Gene expression profiles at single cell level of Kenyon cells in adult Drosophila melanogaster females

Kenyon cells are grouped into 3 classes and 7 molecularly defined subtypes. While single-cell transcriptomes for the 3 classes were available from brain-level atlases, here, we take a targeted approach to distinguish between the subtypes. To generate an adult Kenyon cell data set and annotate the seven molecularly defined cell subtypes (Aso et al., 2014), we single-cell sequenced seven genotypes that simultaneously expressed GFP in all Kenyon cells and mtdTomato in a defined Kenyon cell subtype(s).
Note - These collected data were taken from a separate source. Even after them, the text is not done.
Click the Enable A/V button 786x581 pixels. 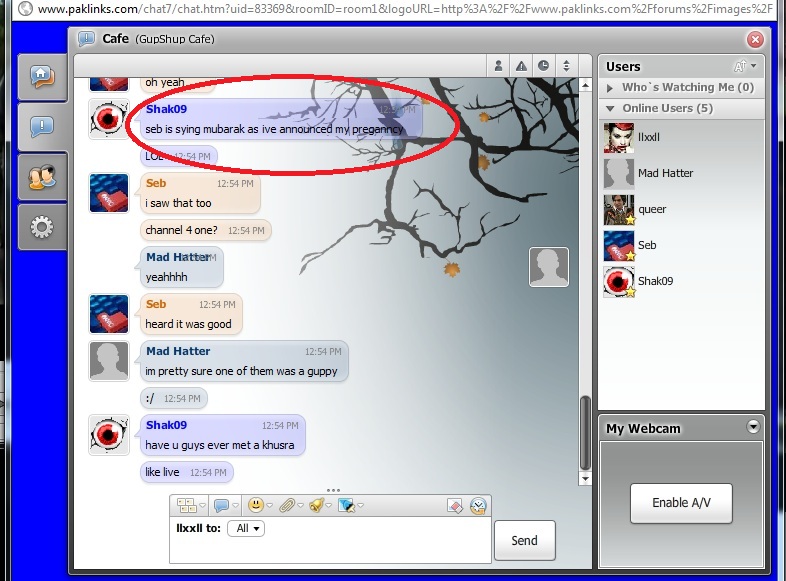tap(681, 502)
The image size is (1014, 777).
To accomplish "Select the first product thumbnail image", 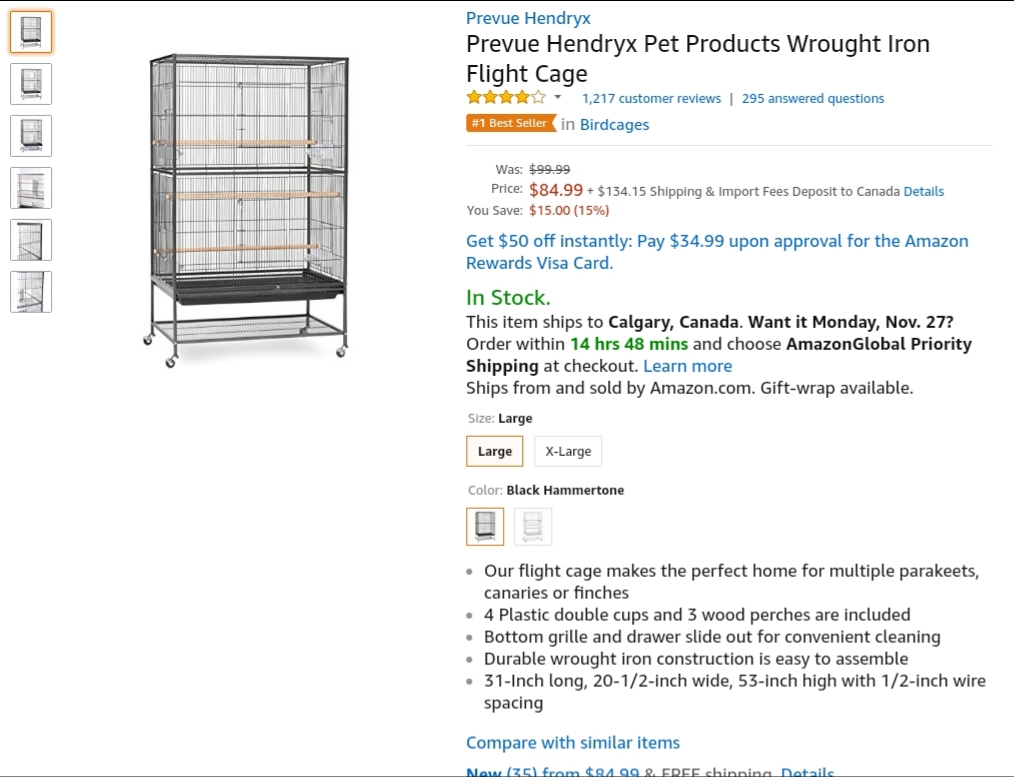I will coord(31,32).
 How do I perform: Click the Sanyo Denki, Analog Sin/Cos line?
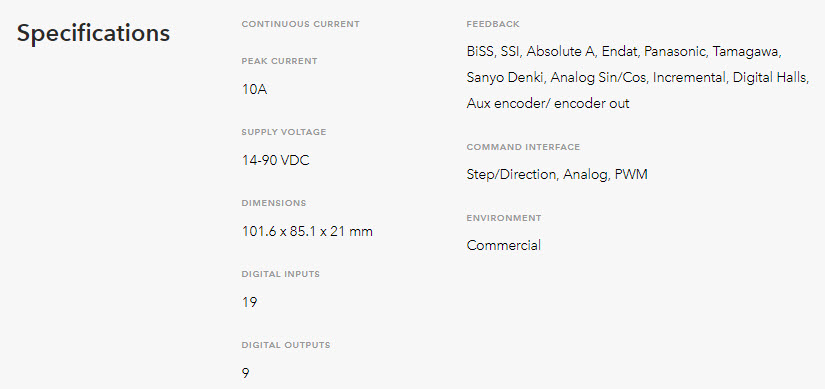pyautogui.click(x=638, y=77)
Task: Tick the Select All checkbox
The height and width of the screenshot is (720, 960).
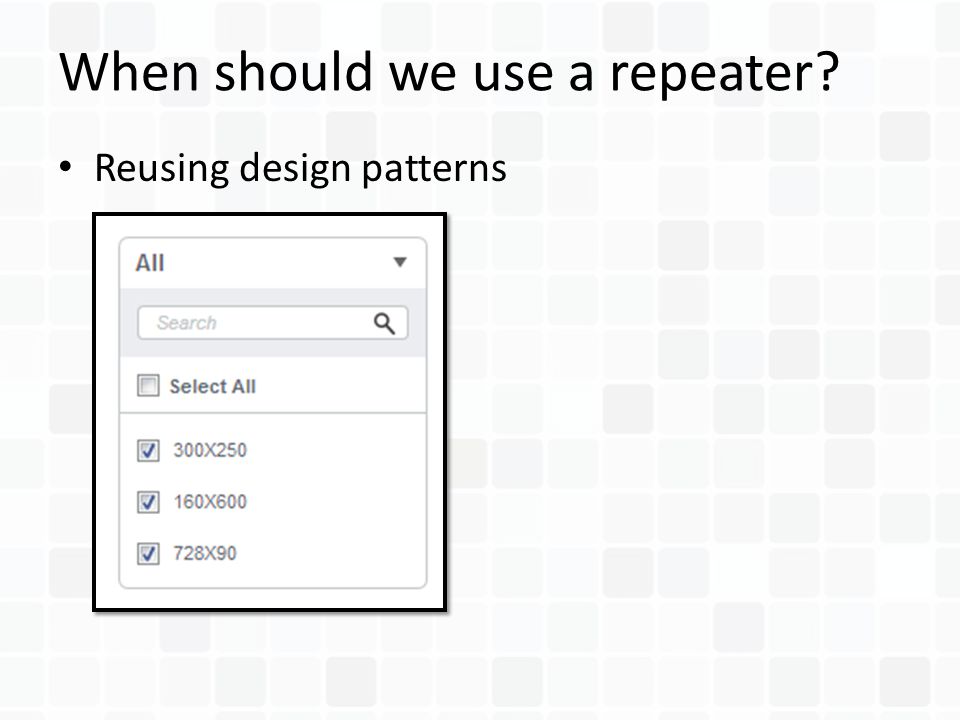Action: pyautogui.click(x=148, y=386)
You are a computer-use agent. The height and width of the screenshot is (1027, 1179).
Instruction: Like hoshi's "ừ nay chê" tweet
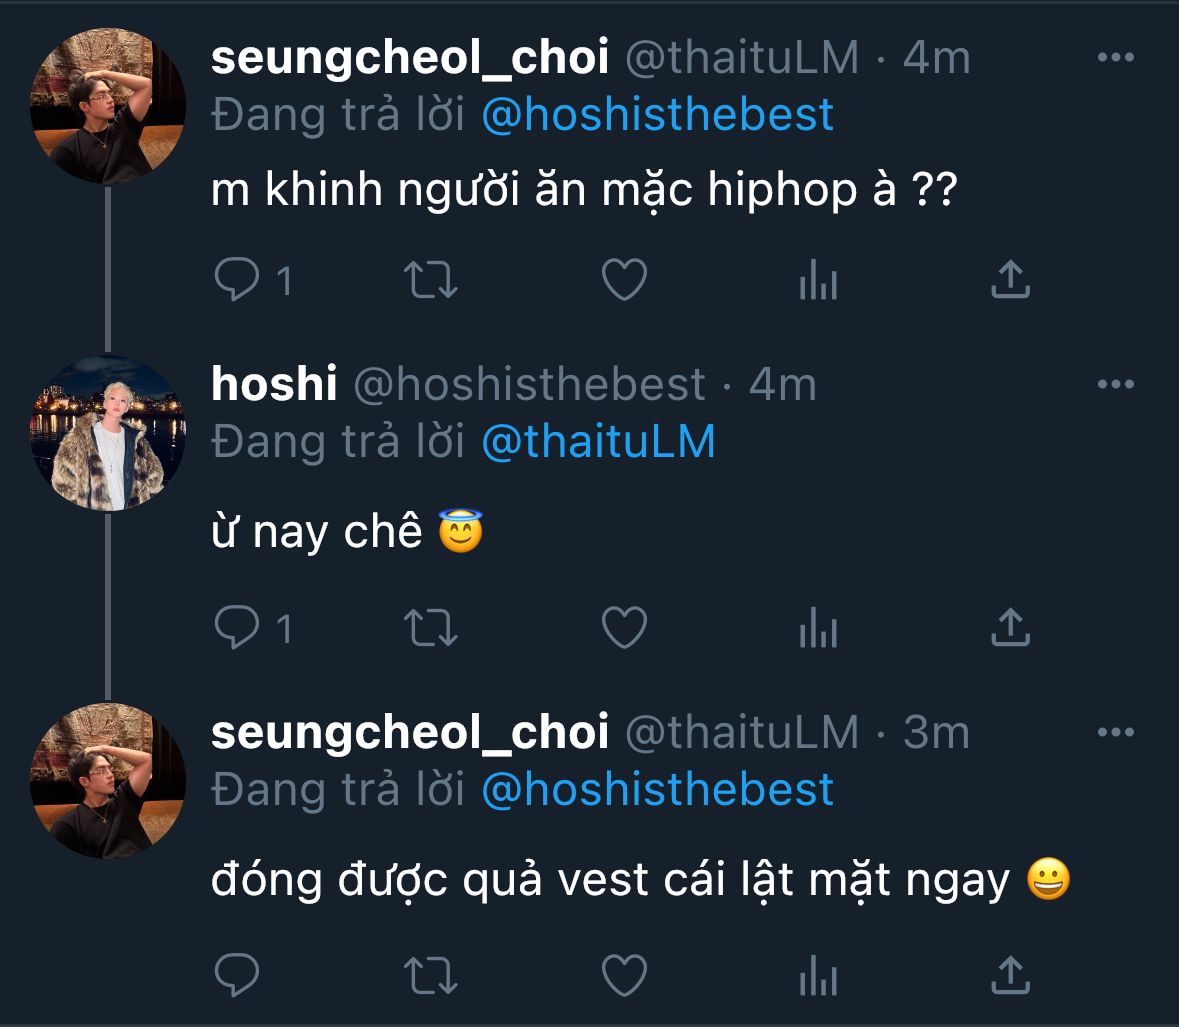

To generate such flies, the OK107-QF2>QUAS-GFP, UAS-mtdTomato line (BDSC# 66472) was crossed with each of the following subtype-specific split-GAL4 lines (Aso et al., 2014; Shih et al., 2019): γm and γd (BDSC #68265), γd (BDSC #68256), α′/β′m (BDSC #68322), α′/β′ap (BDSC #68370), α/βp (BDSC #68383), α/βc (BDSC #68255), α/βs (BDSC #68267). The brains of adult female F1 progeny with the respective OK107-QF2>QUAS-GFP, GAL4-AD∩GAL4-DBD>UAS-mtdTomato genotype were dissected, visually checked for mtdTomato fluorescence in the mushroom body, dissociated into single cells, and stained with the DNA dye DRAQ5. Specifically, brains were dissected for up to 60 minutes in Schneider’s medium and placed on ice. Optic lobes were removed during dissection. After all dissections were completed, collagenase and dispase were added to a final concentration of 2mg/mL each along with 45 uM Actinomycin D, and samples were incubated at 26C for 1 h without agitation. Samples were washed 2-3 times with DPBS+0.04% BSA, dissociated by trituration and passed through a 20 um PluriStrainer. Cells were stained with 5 uM DRAQ5 before being subjected to flow cytometry on a FACS Aria II (New York University Genomics Core). Forward scatter area and width were used to gate single cells, and cells were sorted into DPBS+0.04% BSA. Specifically, DRAQ5+,GFP+ cells were FAC-sorted to enrich the samples for Kenyon cells. mtdTomato expression was not used for sorting. Given the prior knowledge that different classes of Kenyon cells separate well during the analysis of single-cell data, the brains of flies where the subtypes of different classes were labeled (e.g. γd, α′/β′ap, and α/βs) were pooled in different combinations before the dissociation to minimize batch effects. Each brain pool corresponds to one library and includes at least 8 brains. Single-cell libraries were prepared using the 10X Chromium Next GEM Single Cell 3’ Kit v3.1.